Luftverkehrsteuer: Regierung rudert zurück – doch die Branche bleibt in der Krise
Lina SeidelLuftverkehrsteuer: Regierung rudert zurück – doch die Branche bleibt in der Krise
Deutschlands Luftfahrtbranche steht vor neuer Unsicherheit, nachdem die Regierung einen Rückgang der Luftverkehrsteuer um 16,1 Prozent vorschlägt – nur wenige Monate, nachdem sie diese um 19,4 Prozent erhöht hatte. Die jüngste Reform kehrt den Steueranstieg des Vorjahres um und lässt Branchenexperten über die wechselhafte Politik rätseln. Gleichzeitig belasten explodierende Treibstoffkosten und Arbeitsplatzrisiken Airlines und Flughäfen zusätzlich.
Im Mai 2024 hatte Deutschland die Luftverkehrsteuer (LuftVSt) um 19,4 Prozent angehoben. Der Schritt stieß auf Kritik, insbesondere weil der Gesetzentwurf es versäumte, einen Mechanismus wieder einzuführen, der zuvor die Steuerbelastung für die Luftfahrt durch Einnahmen aus Emissionszertifikaten senkte. Nun plant die Regierung, diese Sätze um 16,1 Prozent zu kürzen – und macht damit den vorherigen Anstieg faktisch rückgängig.

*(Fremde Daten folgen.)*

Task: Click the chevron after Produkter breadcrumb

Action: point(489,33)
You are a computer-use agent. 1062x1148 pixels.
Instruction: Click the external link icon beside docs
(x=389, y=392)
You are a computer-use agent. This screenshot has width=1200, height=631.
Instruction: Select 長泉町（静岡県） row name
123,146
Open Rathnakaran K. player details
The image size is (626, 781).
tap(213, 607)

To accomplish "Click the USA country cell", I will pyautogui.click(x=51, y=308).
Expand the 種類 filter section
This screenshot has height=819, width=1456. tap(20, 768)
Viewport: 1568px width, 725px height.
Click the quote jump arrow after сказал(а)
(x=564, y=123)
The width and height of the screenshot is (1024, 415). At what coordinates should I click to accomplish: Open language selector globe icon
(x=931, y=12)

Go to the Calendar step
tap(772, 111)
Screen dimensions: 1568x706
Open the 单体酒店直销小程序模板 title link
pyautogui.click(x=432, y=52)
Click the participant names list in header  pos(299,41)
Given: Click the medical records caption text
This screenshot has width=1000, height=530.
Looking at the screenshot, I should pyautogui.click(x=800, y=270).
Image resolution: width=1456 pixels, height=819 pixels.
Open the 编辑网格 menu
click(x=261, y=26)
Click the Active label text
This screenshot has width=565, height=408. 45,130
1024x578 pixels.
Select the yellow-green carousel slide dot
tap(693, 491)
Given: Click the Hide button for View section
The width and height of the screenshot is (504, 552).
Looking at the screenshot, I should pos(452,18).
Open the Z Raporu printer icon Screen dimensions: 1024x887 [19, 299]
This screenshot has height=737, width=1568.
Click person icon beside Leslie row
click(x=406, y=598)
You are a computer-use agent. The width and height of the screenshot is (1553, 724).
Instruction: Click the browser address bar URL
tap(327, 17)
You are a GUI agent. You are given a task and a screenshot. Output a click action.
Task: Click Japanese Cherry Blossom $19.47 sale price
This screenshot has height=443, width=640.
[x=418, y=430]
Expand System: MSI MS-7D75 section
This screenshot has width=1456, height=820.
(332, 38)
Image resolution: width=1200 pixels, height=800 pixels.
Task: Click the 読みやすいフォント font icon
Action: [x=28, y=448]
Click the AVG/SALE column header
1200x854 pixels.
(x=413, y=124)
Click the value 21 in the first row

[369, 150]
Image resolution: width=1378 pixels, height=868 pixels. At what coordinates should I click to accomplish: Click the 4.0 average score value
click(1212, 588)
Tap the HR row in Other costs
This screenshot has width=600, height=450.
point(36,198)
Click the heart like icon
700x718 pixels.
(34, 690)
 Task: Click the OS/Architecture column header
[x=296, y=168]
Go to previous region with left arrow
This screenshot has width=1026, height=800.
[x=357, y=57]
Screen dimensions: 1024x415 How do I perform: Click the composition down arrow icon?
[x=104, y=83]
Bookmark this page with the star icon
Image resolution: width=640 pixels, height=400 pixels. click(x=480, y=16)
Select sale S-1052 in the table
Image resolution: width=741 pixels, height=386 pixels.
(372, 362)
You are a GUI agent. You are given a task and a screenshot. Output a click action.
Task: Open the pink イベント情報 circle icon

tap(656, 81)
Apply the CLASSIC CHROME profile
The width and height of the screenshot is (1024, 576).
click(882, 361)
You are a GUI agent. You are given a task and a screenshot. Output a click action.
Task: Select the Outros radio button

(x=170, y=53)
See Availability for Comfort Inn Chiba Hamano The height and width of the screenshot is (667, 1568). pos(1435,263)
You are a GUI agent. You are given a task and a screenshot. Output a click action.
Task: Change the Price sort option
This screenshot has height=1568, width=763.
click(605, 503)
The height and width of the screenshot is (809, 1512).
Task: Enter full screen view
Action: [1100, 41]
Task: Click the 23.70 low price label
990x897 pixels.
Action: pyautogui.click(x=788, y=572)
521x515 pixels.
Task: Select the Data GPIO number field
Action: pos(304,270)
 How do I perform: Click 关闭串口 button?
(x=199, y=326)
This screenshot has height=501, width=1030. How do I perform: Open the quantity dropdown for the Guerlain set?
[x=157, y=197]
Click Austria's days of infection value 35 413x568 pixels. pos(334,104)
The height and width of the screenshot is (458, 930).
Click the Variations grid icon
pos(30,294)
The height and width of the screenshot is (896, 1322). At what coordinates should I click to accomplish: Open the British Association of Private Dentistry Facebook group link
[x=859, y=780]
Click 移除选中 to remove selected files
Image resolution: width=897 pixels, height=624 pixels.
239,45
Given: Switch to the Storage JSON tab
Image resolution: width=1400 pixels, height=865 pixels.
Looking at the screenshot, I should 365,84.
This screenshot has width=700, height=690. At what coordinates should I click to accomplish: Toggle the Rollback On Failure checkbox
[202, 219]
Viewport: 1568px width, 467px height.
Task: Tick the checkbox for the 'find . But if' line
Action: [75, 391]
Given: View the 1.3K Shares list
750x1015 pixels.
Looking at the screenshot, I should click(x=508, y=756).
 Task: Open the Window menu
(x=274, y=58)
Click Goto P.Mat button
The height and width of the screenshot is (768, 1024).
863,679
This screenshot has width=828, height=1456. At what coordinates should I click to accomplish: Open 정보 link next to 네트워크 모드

Die Branche kämpft bereits mit erheblichen Problemen: 2025 fertigten deutsche Flughäfen 219,8 Millionen Passagiere ab – 12,4 Prozent weniger als im Rekordjahr 2019. Rund 10.000 Arbeitsplätze in der Luftfahrt sind aktuell gefährdet. Allein die Lufthansa rechnet mit zusätzlichen Treibstoffkosten von 1,7 Milliarden Euro, nachdem sich der Kerosinpreis seit Dezember 2023 mehr als verdoppelt hat.
Die politischen Gräben vertiefen sich weiter. Die AfD fordert die komplette Abschaffung der Steuer bis zum 1. Dezember 2024. Um die Mindereinnahmen durch die geplante Senkung auszugleichen, will die Regierung Mittel aus Haushaltstitel 12 streichen, der die Verkehrsinfrastruktur finanziert.
Vor diesem Hintergrund wird Friedrich Merz im Juni auf der Berliner Luftfahrtschau (ILA) die Nationale Luftfahrtstrategie vorstellen. Die Veranstaltung findet statt, nachdem Spirit Airlines – nach 62 Jahren Betrieb – am 2. Mai 2023 den Flugbetrieb eingestellt hatte.
Die jüngste Steuerkehrtwendung zwingt Airlines und Flughäfen, sich in einem Umfeld widersprüchlicher Politik und steigender Kosten zu behaupten. Während die Passagierzahlen weiterhin unter dem Niveau vor der Pandemie liegen und die Treibstoffausgaben steigen, wartet die Branche auf klare Signale aus der anstehenden Nationalen Luftfahrtstrategie. Dass die Regierung die Einnahmeausfälle durch Kürzungen bei Verkehrsprojekten ausgleichen will, verschärft die finanzielle Belastung zusätzlich.